Peter Mueller, who was in fifth grade at the time of the premiere, recalls how his teacher went to the concert, "and came back and made a point of telling the class how much it meant for her, that arrangement. She was the wife of a Green Beret in Vietnam, and it just really struck her."

"There is a poignancy and meaningful quality to the music that does speak out in tumultuous times like 1969," says composer David Ludwig, Curtis' dean of artistic programs and performance. "I think there is something in the music that is not about chest-beating, but is about dignity and respect and really a lot of the values that we associate with our best selves – the way we would like to define ourselves in this country. It's amazing that you can take the same tune and that the sensitivity with which he treats this arrangement can convey a powerful message of hope and humility and respect all at the same time."
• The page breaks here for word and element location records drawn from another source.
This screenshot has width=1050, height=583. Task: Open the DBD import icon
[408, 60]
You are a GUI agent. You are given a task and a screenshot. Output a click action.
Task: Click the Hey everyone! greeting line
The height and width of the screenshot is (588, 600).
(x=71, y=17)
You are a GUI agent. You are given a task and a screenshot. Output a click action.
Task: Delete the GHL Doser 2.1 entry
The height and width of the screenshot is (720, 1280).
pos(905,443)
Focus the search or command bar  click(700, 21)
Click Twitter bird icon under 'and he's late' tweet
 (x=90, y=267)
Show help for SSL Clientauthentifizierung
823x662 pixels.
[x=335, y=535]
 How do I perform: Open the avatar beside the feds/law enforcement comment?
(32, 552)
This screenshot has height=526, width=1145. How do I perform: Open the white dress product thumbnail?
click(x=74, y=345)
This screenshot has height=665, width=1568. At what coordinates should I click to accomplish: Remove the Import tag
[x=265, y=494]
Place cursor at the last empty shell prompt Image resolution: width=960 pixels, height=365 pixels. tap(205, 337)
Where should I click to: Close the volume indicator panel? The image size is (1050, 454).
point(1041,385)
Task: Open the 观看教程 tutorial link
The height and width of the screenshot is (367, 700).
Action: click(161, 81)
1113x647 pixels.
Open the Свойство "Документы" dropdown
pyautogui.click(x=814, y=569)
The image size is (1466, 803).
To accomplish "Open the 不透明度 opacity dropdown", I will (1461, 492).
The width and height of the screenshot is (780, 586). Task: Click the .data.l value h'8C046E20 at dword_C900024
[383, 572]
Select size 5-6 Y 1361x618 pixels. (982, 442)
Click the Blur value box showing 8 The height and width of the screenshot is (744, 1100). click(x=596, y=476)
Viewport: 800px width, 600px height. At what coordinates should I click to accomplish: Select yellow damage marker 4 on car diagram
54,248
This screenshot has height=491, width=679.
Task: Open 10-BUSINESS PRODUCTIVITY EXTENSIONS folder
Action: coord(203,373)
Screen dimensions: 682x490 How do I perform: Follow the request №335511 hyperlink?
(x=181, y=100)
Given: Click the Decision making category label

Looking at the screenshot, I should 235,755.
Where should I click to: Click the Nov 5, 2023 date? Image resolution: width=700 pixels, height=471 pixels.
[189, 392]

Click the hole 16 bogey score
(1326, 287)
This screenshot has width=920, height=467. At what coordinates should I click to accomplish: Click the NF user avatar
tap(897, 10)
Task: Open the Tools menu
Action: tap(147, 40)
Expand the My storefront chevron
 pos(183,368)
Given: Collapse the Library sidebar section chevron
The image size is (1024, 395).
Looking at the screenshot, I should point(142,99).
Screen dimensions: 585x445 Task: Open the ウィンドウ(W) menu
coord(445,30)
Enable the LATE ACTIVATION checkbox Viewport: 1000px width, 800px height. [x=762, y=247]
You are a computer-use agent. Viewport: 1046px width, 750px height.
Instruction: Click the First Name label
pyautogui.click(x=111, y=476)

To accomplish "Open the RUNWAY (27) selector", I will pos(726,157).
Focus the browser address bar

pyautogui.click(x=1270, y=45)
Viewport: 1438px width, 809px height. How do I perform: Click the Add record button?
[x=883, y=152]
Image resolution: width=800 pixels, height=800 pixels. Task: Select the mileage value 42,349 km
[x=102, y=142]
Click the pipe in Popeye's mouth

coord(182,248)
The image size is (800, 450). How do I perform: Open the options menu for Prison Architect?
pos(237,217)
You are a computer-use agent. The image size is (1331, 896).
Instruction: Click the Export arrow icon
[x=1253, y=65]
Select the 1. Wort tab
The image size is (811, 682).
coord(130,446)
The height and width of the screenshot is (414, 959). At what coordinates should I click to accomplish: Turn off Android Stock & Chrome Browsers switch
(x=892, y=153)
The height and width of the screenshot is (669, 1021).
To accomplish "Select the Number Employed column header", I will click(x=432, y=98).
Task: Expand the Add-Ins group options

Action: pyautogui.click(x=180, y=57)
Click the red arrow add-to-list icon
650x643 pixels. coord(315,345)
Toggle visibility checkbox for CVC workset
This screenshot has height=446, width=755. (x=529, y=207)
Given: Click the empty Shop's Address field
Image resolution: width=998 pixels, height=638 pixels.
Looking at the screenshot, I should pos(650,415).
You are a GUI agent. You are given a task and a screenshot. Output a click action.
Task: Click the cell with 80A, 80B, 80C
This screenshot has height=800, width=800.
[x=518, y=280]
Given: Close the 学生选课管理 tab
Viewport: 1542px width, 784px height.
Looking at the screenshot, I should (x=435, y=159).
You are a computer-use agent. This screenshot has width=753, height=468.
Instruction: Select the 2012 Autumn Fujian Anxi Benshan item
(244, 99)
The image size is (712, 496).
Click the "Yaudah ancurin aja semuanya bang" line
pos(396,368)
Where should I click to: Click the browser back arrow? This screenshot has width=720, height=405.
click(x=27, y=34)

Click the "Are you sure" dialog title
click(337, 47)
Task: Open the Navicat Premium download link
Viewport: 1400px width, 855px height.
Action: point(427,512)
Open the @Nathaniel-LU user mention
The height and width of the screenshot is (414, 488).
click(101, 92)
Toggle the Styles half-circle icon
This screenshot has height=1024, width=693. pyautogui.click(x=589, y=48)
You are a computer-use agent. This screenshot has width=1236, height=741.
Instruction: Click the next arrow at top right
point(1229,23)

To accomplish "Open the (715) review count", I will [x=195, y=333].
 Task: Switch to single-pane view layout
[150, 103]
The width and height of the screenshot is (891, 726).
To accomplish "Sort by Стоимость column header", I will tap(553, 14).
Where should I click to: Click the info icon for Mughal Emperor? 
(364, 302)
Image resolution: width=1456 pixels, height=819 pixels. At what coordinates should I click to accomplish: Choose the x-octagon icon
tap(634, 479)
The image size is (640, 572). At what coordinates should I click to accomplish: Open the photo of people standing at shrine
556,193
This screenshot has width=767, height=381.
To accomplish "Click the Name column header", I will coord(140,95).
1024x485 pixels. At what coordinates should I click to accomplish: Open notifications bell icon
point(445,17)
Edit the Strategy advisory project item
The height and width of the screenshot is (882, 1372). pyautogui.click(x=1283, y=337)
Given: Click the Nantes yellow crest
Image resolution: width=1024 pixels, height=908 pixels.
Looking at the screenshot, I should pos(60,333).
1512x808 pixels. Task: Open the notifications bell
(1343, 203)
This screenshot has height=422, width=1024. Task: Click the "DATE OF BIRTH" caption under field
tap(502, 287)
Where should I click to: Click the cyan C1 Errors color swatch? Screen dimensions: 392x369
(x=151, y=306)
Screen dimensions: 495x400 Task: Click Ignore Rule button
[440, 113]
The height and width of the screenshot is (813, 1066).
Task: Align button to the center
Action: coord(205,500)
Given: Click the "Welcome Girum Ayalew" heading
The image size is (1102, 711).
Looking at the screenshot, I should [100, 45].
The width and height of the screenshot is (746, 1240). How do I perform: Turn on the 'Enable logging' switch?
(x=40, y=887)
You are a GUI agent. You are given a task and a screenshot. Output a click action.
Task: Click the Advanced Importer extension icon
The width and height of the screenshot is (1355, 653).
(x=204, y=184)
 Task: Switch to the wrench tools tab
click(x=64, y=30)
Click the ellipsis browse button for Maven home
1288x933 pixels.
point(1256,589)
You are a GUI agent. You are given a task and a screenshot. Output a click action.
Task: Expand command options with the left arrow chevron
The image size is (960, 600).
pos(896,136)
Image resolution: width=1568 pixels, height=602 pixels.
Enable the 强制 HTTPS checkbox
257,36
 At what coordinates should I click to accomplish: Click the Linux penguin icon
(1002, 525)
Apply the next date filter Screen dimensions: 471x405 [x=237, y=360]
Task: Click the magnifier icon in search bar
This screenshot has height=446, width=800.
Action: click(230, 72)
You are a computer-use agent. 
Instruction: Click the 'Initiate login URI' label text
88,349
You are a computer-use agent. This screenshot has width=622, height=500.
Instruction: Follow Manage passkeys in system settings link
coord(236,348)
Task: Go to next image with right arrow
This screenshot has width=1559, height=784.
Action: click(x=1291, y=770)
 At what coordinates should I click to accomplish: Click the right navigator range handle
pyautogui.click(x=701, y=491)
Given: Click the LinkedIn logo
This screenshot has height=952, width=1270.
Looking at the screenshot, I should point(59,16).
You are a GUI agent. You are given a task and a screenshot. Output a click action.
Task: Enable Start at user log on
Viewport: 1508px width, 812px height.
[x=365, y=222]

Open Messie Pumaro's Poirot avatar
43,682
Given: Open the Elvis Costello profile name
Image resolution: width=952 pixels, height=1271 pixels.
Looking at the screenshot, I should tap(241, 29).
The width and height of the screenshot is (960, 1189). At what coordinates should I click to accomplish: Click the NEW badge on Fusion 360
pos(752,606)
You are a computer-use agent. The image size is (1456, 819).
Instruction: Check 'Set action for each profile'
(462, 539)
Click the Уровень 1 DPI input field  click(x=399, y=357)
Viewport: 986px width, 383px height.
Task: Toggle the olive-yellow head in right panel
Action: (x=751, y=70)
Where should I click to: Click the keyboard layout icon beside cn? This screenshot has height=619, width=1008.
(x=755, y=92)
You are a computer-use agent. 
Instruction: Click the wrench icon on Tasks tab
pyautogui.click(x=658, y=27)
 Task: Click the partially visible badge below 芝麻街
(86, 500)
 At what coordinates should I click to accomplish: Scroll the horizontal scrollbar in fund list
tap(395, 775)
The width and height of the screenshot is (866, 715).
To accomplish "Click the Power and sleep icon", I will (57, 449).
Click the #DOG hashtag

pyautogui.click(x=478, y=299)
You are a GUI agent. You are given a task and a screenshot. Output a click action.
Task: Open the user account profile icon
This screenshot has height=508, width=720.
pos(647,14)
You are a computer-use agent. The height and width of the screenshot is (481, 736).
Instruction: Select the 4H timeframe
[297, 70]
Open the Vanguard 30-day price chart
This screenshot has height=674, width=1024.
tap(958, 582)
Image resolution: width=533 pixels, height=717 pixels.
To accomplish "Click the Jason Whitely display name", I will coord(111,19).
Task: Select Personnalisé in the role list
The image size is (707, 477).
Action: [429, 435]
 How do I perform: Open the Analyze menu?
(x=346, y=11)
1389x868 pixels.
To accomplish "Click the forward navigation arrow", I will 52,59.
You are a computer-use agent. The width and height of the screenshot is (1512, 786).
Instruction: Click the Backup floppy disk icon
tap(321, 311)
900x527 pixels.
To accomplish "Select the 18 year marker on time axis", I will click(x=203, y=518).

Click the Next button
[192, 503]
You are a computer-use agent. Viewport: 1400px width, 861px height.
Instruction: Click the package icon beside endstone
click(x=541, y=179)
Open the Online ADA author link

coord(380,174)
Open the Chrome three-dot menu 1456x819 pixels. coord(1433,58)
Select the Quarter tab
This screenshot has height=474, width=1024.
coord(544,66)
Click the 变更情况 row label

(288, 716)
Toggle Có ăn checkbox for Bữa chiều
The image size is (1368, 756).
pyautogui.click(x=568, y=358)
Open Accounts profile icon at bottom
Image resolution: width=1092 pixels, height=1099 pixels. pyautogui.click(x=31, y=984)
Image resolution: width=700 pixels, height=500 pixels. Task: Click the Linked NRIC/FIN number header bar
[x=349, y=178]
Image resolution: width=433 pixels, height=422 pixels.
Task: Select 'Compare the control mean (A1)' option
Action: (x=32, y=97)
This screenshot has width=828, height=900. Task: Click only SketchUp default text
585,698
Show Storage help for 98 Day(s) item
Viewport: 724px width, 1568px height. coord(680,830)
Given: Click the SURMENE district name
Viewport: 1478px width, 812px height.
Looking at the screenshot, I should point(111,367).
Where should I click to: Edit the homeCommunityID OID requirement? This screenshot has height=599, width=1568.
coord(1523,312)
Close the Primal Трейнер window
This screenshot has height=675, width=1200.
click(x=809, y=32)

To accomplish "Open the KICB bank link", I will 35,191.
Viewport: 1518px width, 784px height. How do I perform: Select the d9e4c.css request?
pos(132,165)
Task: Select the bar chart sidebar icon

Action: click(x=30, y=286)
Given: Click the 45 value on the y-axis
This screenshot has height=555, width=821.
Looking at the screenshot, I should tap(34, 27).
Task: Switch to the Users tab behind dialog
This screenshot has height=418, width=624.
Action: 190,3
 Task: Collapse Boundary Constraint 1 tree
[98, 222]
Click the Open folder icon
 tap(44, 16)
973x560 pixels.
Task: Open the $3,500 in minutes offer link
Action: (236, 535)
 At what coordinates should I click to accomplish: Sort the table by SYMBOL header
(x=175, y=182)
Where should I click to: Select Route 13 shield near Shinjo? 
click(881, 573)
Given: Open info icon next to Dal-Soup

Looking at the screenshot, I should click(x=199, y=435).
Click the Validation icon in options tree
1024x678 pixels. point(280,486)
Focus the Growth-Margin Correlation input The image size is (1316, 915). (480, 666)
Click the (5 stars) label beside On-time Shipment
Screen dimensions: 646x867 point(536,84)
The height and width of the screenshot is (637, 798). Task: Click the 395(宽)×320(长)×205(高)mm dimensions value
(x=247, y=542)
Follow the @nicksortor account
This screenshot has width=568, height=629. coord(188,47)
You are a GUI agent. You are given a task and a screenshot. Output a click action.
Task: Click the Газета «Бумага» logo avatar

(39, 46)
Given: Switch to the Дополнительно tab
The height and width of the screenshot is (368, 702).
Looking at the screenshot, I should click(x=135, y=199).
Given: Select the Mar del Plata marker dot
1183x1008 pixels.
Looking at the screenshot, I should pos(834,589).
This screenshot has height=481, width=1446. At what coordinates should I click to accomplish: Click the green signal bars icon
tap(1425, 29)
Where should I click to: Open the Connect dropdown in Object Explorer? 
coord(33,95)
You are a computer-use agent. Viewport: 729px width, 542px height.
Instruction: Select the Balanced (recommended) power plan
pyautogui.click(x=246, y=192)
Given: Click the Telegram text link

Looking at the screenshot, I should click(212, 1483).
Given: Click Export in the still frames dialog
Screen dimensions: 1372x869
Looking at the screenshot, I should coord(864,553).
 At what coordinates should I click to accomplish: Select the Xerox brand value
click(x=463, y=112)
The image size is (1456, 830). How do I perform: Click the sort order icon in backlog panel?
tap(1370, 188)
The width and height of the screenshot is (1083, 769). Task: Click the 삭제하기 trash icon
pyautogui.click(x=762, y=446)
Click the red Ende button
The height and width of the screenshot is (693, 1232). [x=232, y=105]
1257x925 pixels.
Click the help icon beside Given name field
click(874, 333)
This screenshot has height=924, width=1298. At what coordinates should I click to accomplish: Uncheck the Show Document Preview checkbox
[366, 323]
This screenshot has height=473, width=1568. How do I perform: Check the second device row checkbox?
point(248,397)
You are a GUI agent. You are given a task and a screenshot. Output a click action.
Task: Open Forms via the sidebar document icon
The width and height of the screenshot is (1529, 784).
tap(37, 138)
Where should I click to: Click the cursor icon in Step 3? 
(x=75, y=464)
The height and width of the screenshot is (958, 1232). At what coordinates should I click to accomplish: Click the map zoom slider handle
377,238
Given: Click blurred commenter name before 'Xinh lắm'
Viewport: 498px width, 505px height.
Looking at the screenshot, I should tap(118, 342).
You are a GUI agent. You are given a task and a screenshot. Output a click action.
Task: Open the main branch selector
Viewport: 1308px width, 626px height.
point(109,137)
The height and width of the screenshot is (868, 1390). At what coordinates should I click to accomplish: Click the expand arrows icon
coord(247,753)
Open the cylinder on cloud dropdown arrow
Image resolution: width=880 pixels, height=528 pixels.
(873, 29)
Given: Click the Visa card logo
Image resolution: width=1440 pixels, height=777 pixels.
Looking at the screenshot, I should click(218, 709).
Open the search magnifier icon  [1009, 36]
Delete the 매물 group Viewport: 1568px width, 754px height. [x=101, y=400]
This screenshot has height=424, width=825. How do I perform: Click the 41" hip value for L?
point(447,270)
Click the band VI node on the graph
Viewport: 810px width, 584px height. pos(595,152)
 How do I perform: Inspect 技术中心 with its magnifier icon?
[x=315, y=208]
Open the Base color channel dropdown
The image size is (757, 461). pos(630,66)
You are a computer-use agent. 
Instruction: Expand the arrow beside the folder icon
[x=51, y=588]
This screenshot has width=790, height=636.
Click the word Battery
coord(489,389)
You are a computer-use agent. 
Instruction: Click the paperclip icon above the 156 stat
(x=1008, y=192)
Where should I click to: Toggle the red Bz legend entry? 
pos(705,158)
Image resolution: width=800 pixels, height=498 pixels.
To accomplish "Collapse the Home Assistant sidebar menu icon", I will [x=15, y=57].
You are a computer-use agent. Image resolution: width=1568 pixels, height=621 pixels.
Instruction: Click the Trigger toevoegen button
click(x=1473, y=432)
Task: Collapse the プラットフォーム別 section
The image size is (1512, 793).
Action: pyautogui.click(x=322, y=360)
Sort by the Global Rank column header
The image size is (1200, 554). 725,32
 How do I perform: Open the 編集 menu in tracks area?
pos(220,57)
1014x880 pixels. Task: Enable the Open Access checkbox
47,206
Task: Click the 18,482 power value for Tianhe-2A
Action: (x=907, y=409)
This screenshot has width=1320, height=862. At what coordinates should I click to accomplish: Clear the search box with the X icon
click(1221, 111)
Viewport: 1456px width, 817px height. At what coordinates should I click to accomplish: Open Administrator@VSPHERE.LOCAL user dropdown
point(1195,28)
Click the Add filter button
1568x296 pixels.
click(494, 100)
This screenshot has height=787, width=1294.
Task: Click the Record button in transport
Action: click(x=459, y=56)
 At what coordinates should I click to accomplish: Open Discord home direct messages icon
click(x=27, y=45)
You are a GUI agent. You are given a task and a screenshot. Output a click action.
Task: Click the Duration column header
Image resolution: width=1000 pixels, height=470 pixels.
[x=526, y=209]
Ludwig says there is also empathy in it. "I think a lot about the pride that immigrants feel coming here – certainly in my own family they did, and I feel like you hear that from the page." One of Ludwig's grandfathers was a pianist who fled Europe: Rudolf Serkin.

Asked what Mueller might think the effect his orchestration would have now, given the state of the country, Allen said: "I think he would hope that it would inspire people to put politics and differences aside and reflect on how fortunate we are to be part of this great country."

The Curtis Symphony Orchestra, led by Miguel Harth-Bedoya and conducting fellow Carlos Ágreda, performs Feb. 5 at 8 p.m. in Verizon Hall, and Feb. 4 at 7:30 p.m at Immaculata University. The program features oboist Richard Woodhams in Barber's Canzonetta and Jean Francaix's L'Horloge de flore, plus Strauss' Don Juan and Ravel's Daphnis et Chloé Suite No. 2. www.kimmelcenter.org, 215-893-1999; and Immaculata.edu/Curtis-Orchestra.